Bone Marrow Transplantion (BMT)
Bone marrow transplantation may be curative in SCD and is potentially
an option for stroke prevention. Data are available on 120 patients that show
that HLA-identical sibling stem cell allografts can successfully replace sickle
cells with normal donor-derived red blood cells and that stable mixed chimerism,
even with a relatively low proportion of donor cells, can ameliorate the symptoms
and complications of SCD, although an effect on stroke specifically is not
clear. Survival has been in the 90% range, and event-free survival about 85%.28 The cumulative incidence of graft rejection or return
of SCD is 11%. Although most patients who have undergone BMT have survived
without developing SCD, approximately 8% have died, and about half of these
deaths occurred in the setting of graft-vs-host disease.29
In addition to acute and chronic graft-vs-host disease, seizures and intracerebral
hemorrhage have been reported in patients with stroke who undergo BMT, and
there are other transient but benign complications of the procedure.
The impact of BMT on central nervous system disease in 22 patients with
stable donor engraftment who were followed up for at least 2 years was reported
by Walters et al.28 Ten patients had history
of stroke, 4 had silent infarcts on MRI scans, one had a transient ischemic
attack, and 1 had positive results on TCD screening prior to BMT. Conclusions
based on clinical and MRI follow-up were that no significant central nervous
system events had occurred and that most of the patients had shown "stabilization"
of underlying cerebral vasculopathy. Bernaudin30
reports from France that a history of stroke has become the main indication
for BMT and argues that it should be considered in patients with silent cerebral
infarcts associated with cognitive impairment or TCD evidence of stroke risk.
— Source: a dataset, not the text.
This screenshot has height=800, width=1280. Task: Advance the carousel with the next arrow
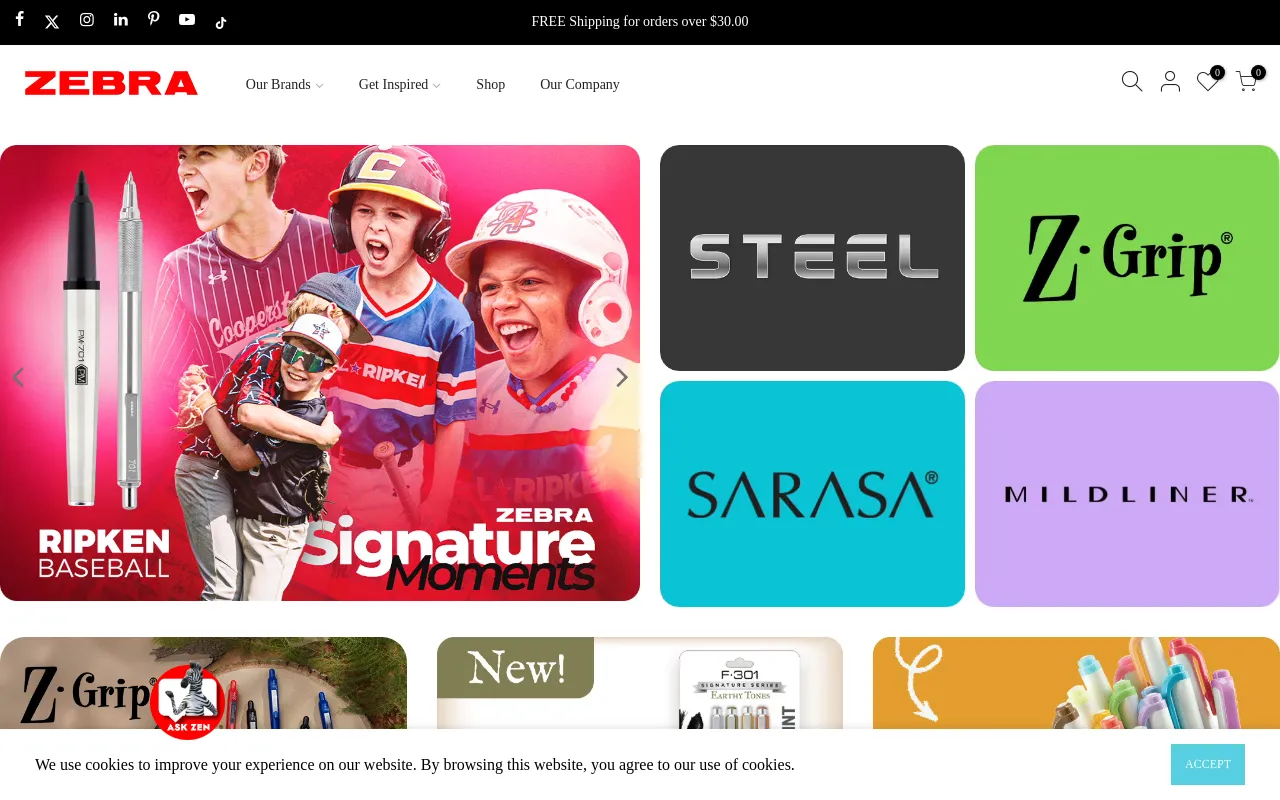point(621,377)
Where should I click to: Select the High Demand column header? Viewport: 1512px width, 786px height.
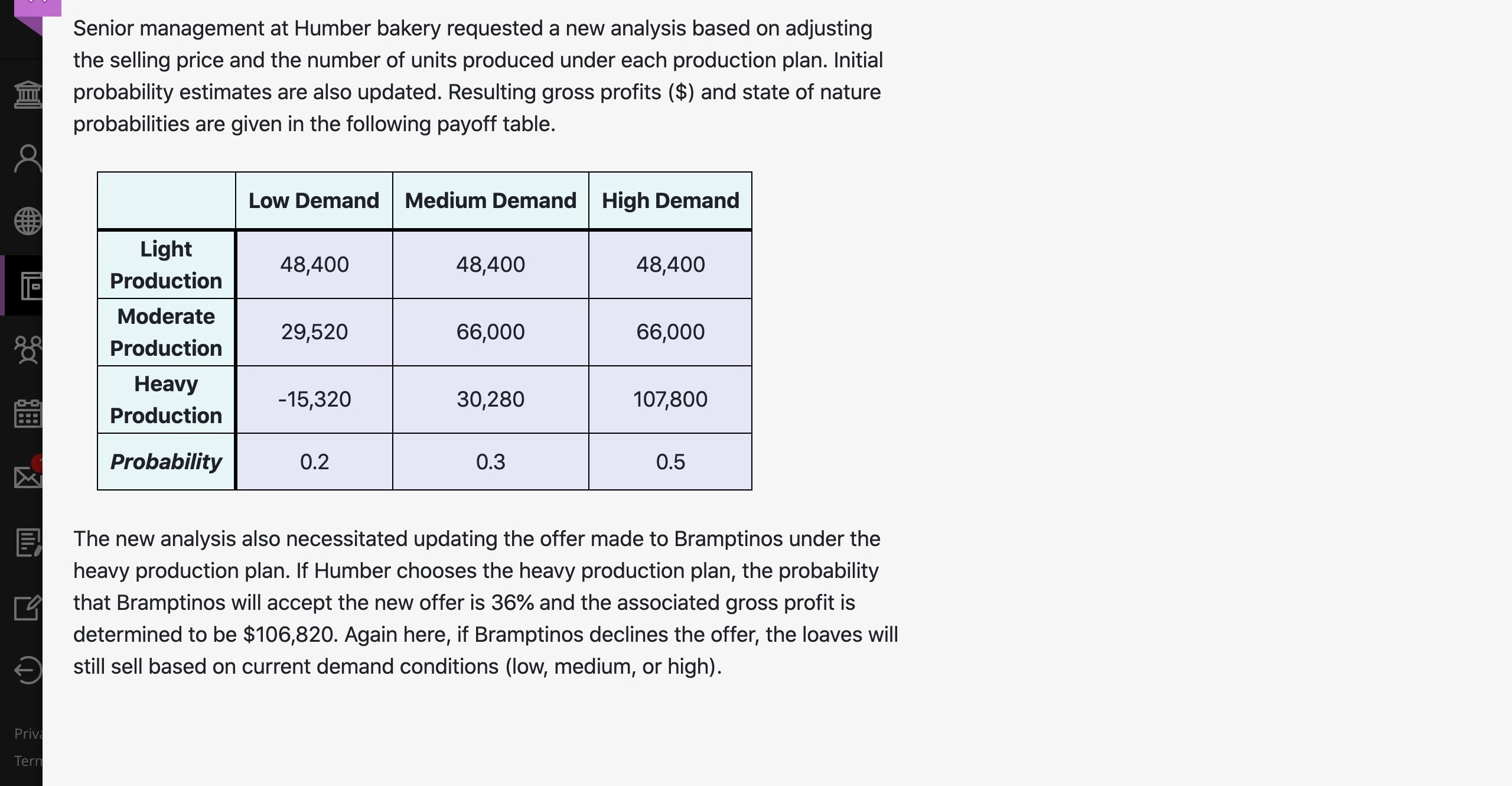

The paucity of available HLA-identical sibling donors is a major obstacle
to transplantation, and there is no clear consensus on the indications for
its use in SCD, but it remains an option for some patients, especially for
those who are at highest risk of significant adverse events, including stroke.
Other Treatments
Intravenous tissue plasminogen activator therapy should be considered
in adults with acute ischemic stroke, if the therapy can be delivered within
3 hours of symptom onset and there are no contraindications according to existing
guidelines.31 There is no clear justification
to exclude the adult patient with SCD from thrombolytic therapy. Adequate
hydration, normothermia, and euglycemia should be maintained, and hypotension
should be avoided in the setting of acute stroke.
In terms of stroke prevention, in adults with stroke, or in children
who cannot undergo long-term transfusion therapy, warfarin therapy is an unproven
alternative and may be reasonable if there is evidence of intracranial arterial
stenosis. There is no systematic experience with either anticoagulation or
antiplatelet agents in this setting, but given the support for use of these
agents in adults generally, it is reasonable to use them in adults with SCD
when no other specific stroke prevention strategy is available on the basis
of existing guidelines for their use.32 In
cases of treatment failure and recurrent strokes despite medical therapy,
and in the setting of severe vascular disease, surgery is an option. There
have been a few reports of the successful establishment of a collateral supply
using a procedure called encephaloduroarteriosyangiosis, in which a superficial scalp artery with galea is mobilized and passed
through the dura to lie on the arachnoid surface of the brain.33
Modification of other factors unrelated to SCD may contribute to stroke
prevention, and patients with SCD should receive a workup for the cause of
stroke. Although the prevalence of SCD-related vasculopathy is high, other
mechanisms and risk factors for stroke should be considered, especially in
adults with SCD and stroke. Drug abuse, the presence of anticardiolipin antibodies34 and other hypercoagulable states, vasculitides, arterial
dissection, cardioembolic or paradoxical emboli, and elevated homocysteine
levels35 should all be considered. Also, other
modifiable stroke risks, such as smoking, diabetes, hypertension, and obesity,
should be addressed in cases of SCD.
CURRENT STATE OF KNOWLEDGE
Stroke remains one of the important complications of SCD and is especially
critical in the care of children with this disorder. The epidemiology of stroke
and primary and secondary prevention strategies based on transfusion have
recently been established in large multicenter studies, but treatment of acute
stroke and a basic understanding of what causes cerebrovascular disease in
this hemoglobinopathy have progressed very little in recent years. Two newer
treatments for SCD, hydroxyurea therapy and BMT, need to be applied specifically
to stroke prevention in randomized trials. The growing armamentarium for prevention
and treatment of stroke in general (eg, antiplatelet agents, anticoagulation,
thrombolytic approaches, endovascular treatment, and neuroprotection) need
to be considered, and the most promising of these should be applied in well-designed
studies to add to the available choices for clinicians and patients seeking
to protect the brain of the patient with SCD.
AUTHOR INFORMATION
Accepted for publication December 12, 2000.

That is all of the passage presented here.